PROBLEM TO WORK ON: Locate each line with the string "computer" in the listing below and copy it.

EXERCISE INPUTS:
____

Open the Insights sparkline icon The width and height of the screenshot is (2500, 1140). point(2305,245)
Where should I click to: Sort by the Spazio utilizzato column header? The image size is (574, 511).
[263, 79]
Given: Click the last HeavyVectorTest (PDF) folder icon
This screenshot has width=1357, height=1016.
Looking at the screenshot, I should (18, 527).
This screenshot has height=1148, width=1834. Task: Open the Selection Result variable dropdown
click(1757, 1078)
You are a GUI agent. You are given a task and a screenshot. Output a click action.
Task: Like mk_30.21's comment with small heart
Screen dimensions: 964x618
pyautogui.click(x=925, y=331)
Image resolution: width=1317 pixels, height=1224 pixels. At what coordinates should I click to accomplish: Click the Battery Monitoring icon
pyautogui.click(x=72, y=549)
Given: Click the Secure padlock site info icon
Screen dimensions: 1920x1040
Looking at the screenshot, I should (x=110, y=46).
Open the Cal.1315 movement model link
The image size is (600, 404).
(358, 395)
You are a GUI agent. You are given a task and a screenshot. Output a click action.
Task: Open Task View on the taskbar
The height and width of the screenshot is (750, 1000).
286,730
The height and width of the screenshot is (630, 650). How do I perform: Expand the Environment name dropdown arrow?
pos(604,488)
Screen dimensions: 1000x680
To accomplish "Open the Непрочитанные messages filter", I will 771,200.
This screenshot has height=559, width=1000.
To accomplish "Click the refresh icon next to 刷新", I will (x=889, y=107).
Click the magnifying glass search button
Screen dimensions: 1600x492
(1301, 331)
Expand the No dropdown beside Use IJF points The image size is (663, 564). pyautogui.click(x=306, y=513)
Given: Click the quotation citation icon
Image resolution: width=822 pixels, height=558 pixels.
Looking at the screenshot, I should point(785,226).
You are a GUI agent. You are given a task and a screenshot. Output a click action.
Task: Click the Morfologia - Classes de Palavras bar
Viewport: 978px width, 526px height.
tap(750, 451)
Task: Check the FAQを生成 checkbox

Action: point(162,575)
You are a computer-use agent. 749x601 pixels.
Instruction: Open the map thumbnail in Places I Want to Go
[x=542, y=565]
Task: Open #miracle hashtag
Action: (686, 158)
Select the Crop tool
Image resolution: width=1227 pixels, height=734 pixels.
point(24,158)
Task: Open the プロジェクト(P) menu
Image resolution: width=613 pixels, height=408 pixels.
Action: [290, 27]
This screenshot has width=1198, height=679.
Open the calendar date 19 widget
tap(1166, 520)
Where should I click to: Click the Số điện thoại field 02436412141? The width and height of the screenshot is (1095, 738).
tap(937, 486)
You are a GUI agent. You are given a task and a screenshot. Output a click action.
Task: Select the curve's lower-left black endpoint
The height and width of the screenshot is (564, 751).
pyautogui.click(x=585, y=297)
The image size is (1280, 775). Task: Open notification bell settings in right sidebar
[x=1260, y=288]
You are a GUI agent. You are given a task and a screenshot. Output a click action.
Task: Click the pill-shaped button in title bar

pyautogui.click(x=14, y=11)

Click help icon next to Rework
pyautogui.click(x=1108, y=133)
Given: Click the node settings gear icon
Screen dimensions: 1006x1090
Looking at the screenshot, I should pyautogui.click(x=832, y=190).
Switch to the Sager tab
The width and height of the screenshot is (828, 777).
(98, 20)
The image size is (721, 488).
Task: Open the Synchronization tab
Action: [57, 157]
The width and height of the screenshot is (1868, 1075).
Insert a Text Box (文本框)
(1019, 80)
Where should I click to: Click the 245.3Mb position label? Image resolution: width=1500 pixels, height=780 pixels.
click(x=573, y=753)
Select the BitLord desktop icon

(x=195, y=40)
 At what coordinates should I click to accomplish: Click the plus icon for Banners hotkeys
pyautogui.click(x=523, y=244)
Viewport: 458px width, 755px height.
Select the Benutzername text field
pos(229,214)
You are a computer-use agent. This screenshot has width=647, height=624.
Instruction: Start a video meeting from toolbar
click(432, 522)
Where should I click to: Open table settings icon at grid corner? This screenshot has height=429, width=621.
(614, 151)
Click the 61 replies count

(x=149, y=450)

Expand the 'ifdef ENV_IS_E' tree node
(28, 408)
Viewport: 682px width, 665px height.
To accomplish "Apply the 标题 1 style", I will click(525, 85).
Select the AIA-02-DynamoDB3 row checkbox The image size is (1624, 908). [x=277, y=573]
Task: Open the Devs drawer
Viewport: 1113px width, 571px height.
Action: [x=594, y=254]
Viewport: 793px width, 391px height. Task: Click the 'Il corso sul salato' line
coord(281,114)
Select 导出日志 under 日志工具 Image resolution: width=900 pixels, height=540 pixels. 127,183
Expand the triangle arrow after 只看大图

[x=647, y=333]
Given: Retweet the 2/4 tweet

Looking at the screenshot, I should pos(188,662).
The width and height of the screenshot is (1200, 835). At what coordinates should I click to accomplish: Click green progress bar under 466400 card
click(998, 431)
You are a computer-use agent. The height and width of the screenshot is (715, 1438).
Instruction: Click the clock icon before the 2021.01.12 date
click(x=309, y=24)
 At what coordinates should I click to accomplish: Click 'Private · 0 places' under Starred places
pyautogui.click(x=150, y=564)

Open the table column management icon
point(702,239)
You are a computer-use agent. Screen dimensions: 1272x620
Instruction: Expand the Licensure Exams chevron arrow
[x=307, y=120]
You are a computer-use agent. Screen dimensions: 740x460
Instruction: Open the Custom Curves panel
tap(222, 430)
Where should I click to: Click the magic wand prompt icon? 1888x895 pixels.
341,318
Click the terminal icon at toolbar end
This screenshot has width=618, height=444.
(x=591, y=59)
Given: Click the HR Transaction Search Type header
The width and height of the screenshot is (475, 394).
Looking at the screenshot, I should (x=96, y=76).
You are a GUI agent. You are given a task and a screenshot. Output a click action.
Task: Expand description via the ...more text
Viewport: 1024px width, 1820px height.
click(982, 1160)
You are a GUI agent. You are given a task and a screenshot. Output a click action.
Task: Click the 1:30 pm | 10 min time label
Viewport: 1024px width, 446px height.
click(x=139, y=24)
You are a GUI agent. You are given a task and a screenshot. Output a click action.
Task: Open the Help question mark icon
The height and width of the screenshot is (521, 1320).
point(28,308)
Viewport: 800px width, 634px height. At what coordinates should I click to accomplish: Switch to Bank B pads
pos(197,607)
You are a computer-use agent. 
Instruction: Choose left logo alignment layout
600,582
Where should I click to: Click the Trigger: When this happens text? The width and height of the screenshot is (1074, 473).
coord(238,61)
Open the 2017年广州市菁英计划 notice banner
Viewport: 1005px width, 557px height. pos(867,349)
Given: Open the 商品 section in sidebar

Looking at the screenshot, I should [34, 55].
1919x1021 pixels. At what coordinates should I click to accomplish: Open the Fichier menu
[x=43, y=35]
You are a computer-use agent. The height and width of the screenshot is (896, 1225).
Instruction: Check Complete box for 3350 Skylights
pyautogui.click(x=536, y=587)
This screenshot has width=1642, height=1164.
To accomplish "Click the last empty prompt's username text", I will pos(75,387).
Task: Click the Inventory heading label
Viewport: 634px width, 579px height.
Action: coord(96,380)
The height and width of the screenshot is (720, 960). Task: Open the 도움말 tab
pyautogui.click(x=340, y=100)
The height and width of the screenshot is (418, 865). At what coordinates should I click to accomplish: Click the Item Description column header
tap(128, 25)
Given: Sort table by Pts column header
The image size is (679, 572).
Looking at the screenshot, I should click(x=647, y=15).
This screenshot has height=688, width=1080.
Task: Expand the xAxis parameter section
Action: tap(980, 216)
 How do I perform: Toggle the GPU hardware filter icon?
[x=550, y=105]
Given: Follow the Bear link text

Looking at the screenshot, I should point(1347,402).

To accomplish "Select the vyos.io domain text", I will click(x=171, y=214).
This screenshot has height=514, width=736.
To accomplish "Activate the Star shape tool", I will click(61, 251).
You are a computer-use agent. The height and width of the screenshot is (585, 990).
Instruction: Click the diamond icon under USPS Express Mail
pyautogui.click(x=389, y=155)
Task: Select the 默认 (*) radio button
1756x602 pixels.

____

SOLUTION BELOW:
You are a computer-use agent. 749x601 pixels.
You are a computer-use agent. This screenshot has width=647, height=624.
You are a computer-use agent. The height and width of the screenshot is (715, 1438).
You are a computer-use agent. Screen dimensions: 1272x620
You are a computer-use agent. Screen dimensions: 740x460
You are a computer-use agent. 
You are a computer-use agent. The height and width of the screenshot is (896, 1225).
You are a computer-use agent. The height and width of the screenshot is (585, 990).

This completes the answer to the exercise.